Marshfield’s Center for Active Living, often cited as a model, illustrates the challenge inherent in the current proposal. Marshfield’s 24,000 square-foot facility operates with a $1.25 million (2024) budget, significant Town
support, extensive external funding sources, 27 staff members, and more than 150 volunteers—and it took many years to reach that scale. Replicating this level of success in Hingham would be uncertain and would likely require a long term financial commitment well beyond current projections.
Key operational questions for the proposed CAL also remain unresolved. These include realistic timelines for growth in participation and programming; plans for expanding staffing and transportation; contingencies if revenue or funding falls short; and the flexibility of the building if current assumptions prove inaccurate. Critical decisions such as fees, nonresident use, café operations, and off-hours building usage have not yet been defined, making it difficult for taxpayers to evaluate the proposal with confidence.
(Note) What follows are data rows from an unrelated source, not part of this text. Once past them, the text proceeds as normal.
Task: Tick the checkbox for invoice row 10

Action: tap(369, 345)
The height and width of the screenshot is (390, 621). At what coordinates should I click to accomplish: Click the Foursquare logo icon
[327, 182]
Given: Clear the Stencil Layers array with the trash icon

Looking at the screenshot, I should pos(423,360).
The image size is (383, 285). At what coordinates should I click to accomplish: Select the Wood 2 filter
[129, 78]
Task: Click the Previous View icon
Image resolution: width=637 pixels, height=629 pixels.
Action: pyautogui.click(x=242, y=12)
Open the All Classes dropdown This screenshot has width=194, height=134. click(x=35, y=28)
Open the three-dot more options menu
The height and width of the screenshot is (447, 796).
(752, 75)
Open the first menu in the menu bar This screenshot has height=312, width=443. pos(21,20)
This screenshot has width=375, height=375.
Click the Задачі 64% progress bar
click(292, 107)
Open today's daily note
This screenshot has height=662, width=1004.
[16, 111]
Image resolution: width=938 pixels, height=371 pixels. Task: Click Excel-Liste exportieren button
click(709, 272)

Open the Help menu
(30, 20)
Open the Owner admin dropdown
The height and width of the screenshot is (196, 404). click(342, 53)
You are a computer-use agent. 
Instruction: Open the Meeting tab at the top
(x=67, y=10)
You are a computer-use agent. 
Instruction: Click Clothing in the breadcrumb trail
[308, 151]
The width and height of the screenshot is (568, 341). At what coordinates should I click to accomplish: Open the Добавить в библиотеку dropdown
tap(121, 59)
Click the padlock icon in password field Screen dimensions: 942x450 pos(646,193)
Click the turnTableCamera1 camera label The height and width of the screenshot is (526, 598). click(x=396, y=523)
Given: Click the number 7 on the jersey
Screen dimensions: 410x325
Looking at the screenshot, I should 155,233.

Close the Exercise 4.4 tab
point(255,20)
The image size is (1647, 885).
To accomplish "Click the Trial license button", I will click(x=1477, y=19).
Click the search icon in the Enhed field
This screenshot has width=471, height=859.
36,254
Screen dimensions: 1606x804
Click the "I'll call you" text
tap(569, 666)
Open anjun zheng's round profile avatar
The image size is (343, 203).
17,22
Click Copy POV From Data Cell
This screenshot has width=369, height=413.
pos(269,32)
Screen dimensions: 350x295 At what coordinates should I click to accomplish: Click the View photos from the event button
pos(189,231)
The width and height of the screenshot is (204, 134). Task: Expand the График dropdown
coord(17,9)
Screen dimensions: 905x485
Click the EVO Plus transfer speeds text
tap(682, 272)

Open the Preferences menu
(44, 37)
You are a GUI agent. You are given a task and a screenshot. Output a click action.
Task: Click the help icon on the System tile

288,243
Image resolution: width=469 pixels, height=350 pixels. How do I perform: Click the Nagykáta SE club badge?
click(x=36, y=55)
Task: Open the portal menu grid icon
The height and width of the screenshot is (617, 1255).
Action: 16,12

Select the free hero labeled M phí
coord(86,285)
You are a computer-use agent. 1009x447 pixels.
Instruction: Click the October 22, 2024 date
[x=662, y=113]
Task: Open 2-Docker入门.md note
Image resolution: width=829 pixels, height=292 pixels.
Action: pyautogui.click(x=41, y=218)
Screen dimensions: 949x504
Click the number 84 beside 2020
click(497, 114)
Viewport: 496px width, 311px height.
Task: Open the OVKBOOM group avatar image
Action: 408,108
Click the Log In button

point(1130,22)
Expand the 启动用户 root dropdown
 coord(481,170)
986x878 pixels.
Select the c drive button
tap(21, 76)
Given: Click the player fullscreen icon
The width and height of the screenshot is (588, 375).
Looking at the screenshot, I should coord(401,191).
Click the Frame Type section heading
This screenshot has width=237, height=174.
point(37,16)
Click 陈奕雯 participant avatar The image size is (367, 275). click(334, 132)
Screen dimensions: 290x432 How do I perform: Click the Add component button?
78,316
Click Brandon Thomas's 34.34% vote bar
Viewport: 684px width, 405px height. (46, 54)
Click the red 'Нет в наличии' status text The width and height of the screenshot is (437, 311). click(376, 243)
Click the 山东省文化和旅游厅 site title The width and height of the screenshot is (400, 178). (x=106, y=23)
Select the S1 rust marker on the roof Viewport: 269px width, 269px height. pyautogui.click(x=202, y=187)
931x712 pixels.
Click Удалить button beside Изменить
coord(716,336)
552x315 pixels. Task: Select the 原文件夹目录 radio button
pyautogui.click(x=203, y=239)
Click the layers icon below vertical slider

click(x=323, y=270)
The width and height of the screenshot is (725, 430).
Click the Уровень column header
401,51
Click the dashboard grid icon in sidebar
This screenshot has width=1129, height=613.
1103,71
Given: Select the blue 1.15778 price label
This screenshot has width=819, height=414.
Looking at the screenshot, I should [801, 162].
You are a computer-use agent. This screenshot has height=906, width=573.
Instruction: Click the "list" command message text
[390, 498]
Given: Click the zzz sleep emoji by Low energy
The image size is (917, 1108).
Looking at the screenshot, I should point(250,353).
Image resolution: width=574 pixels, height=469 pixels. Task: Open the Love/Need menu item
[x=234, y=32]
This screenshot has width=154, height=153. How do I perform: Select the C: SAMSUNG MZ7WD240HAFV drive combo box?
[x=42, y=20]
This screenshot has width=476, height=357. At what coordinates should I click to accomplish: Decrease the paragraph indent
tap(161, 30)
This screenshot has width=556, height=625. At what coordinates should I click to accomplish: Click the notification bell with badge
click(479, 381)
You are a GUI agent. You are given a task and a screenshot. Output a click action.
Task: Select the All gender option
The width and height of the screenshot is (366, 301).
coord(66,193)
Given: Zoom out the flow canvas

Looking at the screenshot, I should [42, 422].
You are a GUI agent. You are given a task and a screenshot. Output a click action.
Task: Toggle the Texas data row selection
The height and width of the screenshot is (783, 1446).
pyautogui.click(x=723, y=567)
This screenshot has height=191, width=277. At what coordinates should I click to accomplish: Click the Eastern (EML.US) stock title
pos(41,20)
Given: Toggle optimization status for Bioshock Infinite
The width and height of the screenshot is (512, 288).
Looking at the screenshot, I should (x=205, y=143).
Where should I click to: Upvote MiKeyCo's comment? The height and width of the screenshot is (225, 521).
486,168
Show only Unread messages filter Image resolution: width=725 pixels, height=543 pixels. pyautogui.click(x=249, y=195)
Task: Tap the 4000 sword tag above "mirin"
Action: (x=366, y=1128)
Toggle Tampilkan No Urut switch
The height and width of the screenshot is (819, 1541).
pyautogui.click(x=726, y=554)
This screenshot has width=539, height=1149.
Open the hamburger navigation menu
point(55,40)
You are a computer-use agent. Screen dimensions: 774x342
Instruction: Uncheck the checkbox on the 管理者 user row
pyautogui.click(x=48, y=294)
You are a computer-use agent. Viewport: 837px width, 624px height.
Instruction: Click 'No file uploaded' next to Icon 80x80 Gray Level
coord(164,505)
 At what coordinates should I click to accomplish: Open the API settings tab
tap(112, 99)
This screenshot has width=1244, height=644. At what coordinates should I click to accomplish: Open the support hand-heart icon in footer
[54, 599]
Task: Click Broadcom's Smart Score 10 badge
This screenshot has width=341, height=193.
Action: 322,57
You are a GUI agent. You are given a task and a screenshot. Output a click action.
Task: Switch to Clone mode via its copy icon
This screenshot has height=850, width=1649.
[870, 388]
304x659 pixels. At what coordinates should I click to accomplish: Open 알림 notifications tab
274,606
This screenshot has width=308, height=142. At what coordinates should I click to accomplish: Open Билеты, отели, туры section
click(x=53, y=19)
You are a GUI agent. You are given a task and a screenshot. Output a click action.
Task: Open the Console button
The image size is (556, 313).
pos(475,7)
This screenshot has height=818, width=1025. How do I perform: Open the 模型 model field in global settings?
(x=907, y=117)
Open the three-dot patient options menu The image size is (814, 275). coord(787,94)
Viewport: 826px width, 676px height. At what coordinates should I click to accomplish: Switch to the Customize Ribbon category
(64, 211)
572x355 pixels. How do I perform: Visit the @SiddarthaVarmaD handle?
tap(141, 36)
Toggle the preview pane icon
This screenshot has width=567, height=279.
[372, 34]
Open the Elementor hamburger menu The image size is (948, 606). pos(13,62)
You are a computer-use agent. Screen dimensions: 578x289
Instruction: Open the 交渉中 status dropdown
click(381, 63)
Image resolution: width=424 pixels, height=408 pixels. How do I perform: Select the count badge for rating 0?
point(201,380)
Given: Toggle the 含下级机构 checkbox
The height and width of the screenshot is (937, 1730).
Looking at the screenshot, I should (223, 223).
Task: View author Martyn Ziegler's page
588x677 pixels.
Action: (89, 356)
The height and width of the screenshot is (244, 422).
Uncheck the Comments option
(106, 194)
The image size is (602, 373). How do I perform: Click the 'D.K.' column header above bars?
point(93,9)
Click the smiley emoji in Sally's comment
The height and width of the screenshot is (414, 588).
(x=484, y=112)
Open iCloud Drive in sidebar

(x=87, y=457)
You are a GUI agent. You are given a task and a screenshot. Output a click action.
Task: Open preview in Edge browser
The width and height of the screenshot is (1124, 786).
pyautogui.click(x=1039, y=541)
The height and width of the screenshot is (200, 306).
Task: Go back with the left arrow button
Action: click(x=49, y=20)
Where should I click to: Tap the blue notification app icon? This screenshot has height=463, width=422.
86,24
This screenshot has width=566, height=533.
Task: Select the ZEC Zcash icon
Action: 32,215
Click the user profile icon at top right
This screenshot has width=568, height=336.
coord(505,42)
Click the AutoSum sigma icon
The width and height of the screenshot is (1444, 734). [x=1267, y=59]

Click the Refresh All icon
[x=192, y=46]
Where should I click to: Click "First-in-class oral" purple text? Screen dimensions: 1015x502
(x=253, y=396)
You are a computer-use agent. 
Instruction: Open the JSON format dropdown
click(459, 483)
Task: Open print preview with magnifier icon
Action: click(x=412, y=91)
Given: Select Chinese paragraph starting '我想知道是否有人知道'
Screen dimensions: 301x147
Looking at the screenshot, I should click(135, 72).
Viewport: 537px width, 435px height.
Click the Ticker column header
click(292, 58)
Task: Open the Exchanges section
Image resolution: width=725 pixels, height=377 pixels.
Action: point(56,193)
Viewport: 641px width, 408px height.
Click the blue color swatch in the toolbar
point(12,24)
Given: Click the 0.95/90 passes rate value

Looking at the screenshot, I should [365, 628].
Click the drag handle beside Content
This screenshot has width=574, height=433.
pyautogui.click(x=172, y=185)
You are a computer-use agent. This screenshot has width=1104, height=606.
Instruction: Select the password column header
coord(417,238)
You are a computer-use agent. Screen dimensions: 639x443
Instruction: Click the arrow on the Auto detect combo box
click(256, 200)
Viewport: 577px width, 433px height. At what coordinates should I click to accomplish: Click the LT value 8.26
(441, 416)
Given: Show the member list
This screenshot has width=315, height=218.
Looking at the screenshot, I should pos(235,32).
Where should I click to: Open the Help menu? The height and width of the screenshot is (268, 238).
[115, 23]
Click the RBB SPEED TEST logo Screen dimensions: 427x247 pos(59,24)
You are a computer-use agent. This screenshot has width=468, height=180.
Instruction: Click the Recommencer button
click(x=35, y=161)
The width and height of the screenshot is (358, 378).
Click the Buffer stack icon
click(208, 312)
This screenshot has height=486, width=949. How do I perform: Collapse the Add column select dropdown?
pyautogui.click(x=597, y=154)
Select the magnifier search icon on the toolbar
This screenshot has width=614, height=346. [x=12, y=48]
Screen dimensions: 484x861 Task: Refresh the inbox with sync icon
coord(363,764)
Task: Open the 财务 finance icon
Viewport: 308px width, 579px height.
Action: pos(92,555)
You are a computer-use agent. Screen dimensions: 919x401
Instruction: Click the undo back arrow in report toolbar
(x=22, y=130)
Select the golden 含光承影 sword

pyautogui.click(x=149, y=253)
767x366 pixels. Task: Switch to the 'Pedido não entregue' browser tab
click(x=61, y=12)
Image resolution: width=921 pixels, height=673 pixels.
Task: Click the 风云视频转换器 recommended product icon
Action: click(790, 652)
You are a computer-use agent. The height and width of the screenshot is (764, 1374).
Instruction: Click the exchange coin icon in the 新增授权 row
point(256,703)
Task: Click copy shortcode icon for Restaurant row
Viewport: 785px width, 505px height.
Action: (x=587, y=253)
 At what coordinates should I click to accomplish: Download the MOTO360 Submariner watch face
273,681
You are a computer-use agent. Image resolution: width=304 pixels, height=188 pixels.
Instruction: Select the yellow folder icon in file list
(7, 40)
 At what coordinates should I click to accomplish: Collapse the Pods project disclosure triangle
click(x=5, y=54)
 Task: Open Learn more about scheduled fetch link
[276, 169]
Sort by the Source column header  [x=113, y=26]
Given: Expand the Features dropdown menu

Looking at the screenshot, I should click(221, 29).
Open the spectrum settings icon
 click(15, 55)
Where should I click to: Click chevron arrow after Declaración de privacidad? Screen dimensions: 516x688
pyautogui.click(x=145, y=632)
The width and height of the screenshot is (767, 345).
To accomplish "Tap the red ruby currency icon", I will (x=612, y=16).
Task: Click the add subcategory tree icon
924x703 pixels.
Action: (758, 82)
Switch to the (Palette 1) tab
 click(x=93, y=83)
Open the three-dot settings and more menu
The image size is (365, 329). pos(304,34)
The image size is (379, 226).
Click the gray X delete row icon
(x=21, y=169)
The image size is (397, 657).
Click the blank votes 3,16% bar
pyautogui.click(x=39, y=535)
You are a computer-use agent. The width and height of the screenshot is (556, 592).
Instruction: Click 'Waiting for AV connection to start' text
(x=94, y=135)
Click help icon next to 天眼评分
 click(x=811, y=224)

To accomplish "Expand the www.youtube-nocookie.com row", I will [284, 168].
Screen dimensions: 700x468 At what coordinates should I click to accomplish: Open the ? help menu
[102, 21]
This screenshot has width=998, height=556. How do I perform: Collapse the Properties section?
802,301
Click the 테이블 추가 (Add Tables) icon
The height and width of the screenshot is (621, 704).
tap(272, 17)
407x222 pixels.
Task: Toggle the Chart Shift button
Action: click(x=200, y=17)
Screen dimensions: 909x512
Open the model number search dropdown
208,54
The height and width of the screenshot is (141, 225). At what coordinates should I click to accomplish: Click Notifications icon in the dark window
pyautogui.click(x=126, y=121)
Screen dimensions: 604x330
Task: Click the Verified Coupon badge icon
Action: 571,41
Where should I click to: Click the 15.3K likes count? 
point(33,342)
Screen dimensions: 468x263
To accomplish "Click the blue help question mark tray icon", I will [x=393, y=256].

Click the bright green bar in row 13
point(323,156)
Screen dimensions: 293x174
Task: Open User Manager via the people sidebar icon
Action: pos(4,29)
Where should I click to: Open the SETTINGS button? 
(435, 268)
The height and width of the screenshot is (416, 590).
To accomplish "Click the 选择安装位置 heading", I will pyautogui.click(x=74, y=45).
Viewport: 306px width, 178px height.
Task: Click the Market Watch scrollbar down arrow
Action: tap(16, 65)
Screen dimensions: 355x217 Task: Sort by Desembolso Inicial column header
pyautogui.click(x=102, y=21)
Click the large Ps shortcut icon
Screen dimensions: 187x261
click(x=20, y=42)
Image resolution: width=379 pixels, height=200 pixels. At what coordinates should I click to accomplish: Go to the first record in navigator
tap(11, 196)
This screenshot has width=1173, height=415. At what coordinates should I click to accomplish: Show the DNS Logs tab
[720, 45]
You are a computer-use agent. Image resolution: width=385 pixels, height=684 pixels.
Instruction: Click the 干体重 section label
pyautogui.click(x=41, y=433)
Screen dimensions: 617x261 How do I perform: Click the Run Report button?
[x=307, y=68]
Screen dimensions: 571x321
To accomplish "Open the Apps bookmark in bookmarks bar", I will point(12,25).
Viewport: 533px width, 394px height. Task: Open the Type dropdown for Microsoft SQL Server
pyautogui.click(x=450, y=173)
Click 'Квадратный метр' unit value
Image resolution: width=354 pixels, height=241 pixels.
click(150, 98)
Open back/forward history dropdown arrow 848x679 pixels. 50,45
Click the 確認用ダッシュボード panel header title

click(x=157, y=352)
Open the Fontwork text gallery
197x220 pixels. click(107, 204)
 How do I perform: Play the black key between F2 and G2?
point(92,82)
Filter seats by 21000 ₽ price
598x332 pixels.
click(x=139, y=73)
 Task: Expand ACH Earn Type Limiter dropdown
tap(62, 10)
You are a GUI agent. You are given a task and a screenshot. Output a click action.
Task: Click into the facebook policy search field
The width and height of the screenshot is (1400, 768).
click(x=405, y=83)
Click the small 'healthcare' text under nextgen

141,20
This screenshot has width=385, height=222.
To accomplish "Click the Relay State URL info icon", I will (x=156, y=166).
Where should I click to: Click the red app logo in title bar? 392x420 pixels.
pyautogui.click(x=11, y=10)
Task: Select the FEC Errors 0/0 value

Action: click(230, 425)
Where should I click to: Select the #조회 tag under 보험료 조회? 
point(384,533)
Everyone agrees that Hingham can and should support its seniors. But a successful CAL does not require overbuilding or overcommitting the Town’s resources. The current proposal is too large, too costly, and too
speculative to justify. To be clear, a NO vote is not a vote against seniors or against an improved CAL. Rather, it is a call for a better, more realistic proposal—one that aligns with Hingham’s needs, financial capacity, and long term planning. For these reasons, I will vote NO on the current Center for Active Living proposal at both Town Meeting on Monday, April 27, and at the polls on Saturday, May 2.